The task →
Exactly as given, reproduce the records in full.

Source data →

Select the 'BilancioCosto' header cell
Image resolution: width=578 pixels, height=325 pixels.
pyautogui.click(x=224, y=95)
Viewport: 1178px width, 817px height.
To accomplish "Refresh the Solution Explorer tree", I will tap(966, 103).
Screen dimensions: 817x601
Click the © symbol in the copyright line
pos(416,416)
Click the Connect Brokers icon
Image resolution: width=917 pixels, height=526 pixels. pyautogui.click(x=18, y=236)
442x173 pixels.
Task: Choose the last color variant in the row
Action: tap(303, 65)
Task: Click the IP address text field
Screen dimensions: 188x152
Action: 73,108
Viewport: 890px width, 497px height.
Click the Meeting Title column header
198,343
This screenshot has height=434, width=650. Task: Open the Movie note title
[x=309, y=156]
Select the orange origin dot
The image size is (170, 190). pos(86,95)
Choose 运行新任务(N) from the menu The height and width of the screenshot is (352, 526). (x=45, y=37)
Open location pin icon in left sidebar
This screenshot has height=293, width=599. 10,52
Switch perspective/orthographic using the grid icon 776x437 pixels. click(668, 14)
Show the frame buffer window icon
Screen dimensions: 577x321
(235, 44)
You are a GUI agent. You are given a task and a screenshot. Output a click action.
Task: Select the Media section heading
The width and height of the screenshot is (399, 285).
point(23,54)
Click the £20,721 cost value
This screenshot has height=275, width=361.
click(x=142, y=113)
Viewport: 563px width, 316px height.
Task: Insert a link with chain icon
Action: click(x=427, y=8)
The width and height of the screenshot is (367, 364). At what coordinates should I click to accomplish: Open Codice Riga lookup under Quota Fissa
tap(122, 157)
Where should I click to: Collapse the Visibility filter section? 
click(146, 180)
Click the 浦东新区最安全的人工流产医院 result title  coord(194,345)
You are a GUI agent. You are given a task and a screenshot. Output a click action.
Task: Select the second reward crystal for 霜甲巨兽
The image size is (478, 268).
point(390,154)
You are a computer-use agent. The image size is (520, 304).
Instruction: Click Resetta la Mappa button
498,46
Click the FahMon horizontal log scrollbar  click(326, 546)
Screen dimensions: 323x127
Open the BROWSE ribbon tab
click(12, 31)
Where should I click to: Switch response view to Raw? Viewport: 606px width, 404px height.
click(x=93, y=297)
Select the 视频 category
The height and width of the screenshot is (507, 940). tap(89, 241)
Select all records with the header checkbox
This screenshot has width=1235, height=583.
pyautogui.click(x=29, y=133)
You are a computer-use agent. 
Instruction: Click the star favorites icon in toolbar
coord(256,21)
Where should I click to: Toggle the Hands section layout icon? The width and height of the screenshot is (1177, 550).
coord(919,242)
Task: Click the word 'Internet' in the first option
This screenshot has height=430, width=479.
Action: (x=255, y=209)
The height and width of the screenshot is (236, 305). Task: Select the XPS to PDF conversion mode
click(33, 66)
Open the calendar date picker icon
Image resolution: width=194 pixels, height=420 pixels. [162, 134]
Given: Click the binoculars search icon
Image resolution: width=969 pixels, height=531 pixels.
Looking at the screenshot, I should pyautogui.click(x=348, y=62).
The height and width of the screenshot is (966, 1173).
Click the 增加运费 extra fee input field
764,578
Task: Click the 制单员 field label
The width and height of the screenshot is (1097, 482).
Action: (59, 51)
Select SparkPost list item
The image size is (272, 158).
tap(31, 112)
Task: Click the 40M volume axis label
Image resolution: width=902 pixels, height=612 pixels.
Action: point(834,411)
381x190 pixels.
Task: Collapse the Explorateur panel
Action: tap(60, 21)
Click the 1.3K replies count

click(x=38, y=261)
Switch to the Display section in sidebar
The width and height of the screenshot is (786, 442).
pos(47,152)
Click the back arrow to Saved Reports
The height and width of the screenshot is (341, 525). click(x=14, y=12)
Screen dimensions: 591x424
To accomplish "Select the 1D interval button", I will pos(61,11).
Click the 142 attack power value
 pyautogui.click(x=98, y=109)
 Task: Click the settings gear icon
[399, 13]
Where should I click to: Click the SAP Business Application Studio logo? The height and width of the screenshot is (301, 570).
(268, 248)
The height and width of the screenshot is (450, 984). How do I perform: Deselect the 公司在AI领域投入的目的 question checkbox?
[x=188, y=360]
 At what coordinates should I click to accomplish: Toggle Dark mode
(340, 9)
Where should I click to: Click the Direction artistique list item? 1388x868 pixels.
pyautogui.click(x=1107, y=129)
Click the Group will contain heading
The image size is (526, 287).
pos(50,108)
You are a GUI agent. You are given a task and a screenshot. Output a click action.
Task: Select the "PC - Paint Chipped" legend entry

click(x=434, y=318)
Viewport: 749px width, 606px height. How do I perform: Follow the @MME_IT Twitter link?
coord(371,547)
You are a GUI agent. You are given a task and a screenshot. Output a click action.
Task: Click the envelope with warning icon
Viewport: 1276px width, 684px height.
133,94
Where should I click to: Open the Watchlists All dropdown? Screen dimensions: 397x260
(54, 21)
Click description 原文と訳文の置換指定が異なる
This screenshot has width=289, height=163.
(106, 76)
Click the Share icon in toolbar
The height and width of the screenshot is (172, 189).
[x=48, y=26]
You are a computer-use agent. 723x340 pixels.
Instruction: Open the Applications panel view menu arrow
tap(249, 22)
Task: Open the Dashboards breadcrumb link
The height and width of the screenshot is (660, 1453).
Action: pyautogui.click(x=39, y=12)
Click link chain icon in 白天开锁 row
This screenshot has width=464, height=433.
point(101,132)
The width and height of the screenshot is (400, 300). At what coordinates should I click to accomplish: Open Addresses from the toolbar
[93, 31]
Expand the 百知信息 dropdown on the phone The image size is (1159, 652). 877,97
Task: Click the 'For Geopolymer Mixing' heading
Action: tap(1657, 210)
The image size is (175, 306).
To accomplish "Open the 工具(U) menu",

Response area →
Select the 'BilancioCosto' header cell
Image resolution: width=578 pixels, height=325 pixels.
pyautogui.click(x=224, y=95)
Viewport: 1178px width, 817px height.
To accomplish "Refresh the Solution Explorer tree", I will tap(966, 103).
Screen dimensions: 817x601
Click the © symbol in the copyright line
pos(416,416)
Click the Connect Brokers icon
Image resolution: width=917 pixels, height=526 pixels. pyautogui.click(x=18, y=236)
442x173 pixels.
Task: Choose the last color variant in the row
Action: tap(303, 65)
Task: Click the IP address text field
Screen dimensions: 188x152
Action: 73,108
Viewport: 890px width, 497px height.
Click the Meeting Title column header
198,343
This screenshot has height=434, width=650. Task: Open the Movie note title
[x=309, y=156]
Select the orange origin dot
The image size is (170, 190). pos(86,95)
Choose 运行新任务(N) from the menu The height and width of the screenshot is (352, 526). (x=45, y=37)
Open location pin icon in left sidebar
This screenshot has height=293, width=599. 10,52
Switch perspective/orthographic using the grid icon 776x437 pixels. click(668, 14)
Show the frame buffer window icon
Screen dimensions: 577x321
(235, 44)
You are a GUI agent. You are given a task and a screenshot. Output a click action.
Task: Select the Media section heading
The width and height of the screenshot is (399, 285).
point(23,54)
Click the £20,721 cost value
This screenshot has height=275, width=361.
click(x=142, y=113)
Viewport: 563px width, 316px height.
Task: Insert a link with chain icon
Action: click(x=427, y=8)
The width and height of the screenshot is (367, 364). At what coordinates should I click to accomplish: Open Codice Riga lookup under Quota Fissa
tap(122, 157)
Where should I click to: Collapse the Visibility filter section? 
click(146, 180)
Click the 浦东新区最安全的人工流产医院 result title  coord(194,345)
You are a GUI agent. You are given a task and a screenshot. Output a click action.
Task: Select the second reward crystal for 霜甲巨兽
The image size is (478, 268).
point(390,154)
You are a computer-use agent. The image size is (520, 304).
Instruction: Click Resetta la Mappa button
498,46
Click the FahMon horizontal log scrollbar  click(326, 546)
Screen dimensions: 323x127
Open the BROWSE ribbon tab
click(12, 31)
Where should I click to: Switch response view to Raw? Viewport: 606px width, 404px height.
click(x=93, y=297)
Select the 视频 category
The height and width of the screenshot is (507, 940). tap(89, 241)
Select all records with the header checkbox
This screenshot has width=1235, height=583.
pyautogui.click(x=29, y=133)
You are a computer-use agent. 
Instruction: Click the star favorites icon in toolbar
coord(256,21)
Where should I click to: Toggle the Hands section layout icon? The width and height of the screenshot is (1177, 550).
coord(919,242)
Task: Click the word 'Internet' in the first option
This screenshot has height=430, width=479.
Action: (x=255, y=209)
The height and width of the screenshot is (236, 305). Task: Select the XPS to PDF conversion mode
click(33, 66)
Open the calendar date picker icon
Image resolution: width=194 pixels, height=420 pixels. [162, 134]
Given: Click the binoculars search icon
Image resolution: width=969 pixels, height=531 pixels.
Looking at the screenshot, I should pyautogui.click(x=348, y=62).
The height and width of the screenshot is (966, 1173).
Click the 增加运费 extra fee input field
764,578
Task: Click the 制单员 field label
The width and height of the screenshot is (1097, 482).
Action: (59, 51)
Select SparkPost list item
The image size is (272, 158).
tap(31, 112)
Task: Click the 40M volume axis label
Image resolution: width=902 pixels, height=612 pixels.
Action: point(834,411)
381x190 pixels.
Task: Collapse the Explorateur panel
Action: tap(60, 21)
Click the 1.3K replies count

click(x=38, y=261)
Switch to the Display section in sidebar
The width and height of the screenshot is (786, 442).
pos(47,152)
Click the back arrow to Saved Reports
The height and width of the screenshot is (341, 525). click(x=14, y=12)
Screen dimensions: 591x424
To accomplish "Select the 1D interval button", I will pos(61,11).
Click the 142 attack power value
 pyautogui.click(x=98, y=109)
 Task: Click the settings gear icon
[399, 13]
Where should I click to: Click the SAP Business Application Studio logo? The height and width of the screenshot is (301, 570).
(268, 248)
The height and width of the screenshot is (450, 984). How do I perform: Deselect the 公司在AI领域投入的目的 question checkbox?
[x=188, y=360]
 At what coordinates should I click to accomplish: Toggle Dark mode
(340, 9)
Where should I click to: Click the Direction artistique list item? 1388x868 pixels.
pyautogui.click(x=1107, y=129)
Click the Group will contain heading
The image size is (526, 287).
pos(50,108)
You are a GUI agent. You are given a task and a screenshot. Output a click action.
Task: Select the "PC - Paint Chipped" legend entry

click(x=434, y=318)
Viewport: 749px width, 606px height. How do I perform: Follow the @MME_IT Twitter link?
coord(371,547)
You are a GUI agent. You are given a task and a screenshot. Output a click action.
Task: Click the envelope with warning icon
Viewport: 1276px width, 684px height.
133,94
Where should I click to: Open the Watchlists All dropdown? Screen dimensions: 397x260
(54, 21)
Click description 原文と訳文の置換指定が異なる
This screenshot has width=289, height=163.
(106, 76)
Click the Share icon in toolbar
The height and width of the screenshot is (172, 189).
[x=48, y=26]
You are a computer-use agent. 723x340 pixels.
Instruction: Open the Applications panel view menu arrow
tap(249, 22)
Task: Open the Dashboards breadcrumb link
The height and width of the screenshot is (660, 1453).
Action: pyautogui.click(x=39, y=12)
Click link chain icon in 白天开锁 row
This screenshot has width=464, height=433.
point(101,132)
The width and height of the screenshot is (400, 300). At what coordinates should I click to accomplish: Open Addresses from the toolbar
[93, 31]
Expand the 百知信息 dropdown on the phone The image size is (1159, 652). 877,97
Task: Click the 'For Geopolymer Mixing' heading
Action: tap(1657, 210)
The image size is (175, 306).
To accomplish "Open the 工具(U) menu",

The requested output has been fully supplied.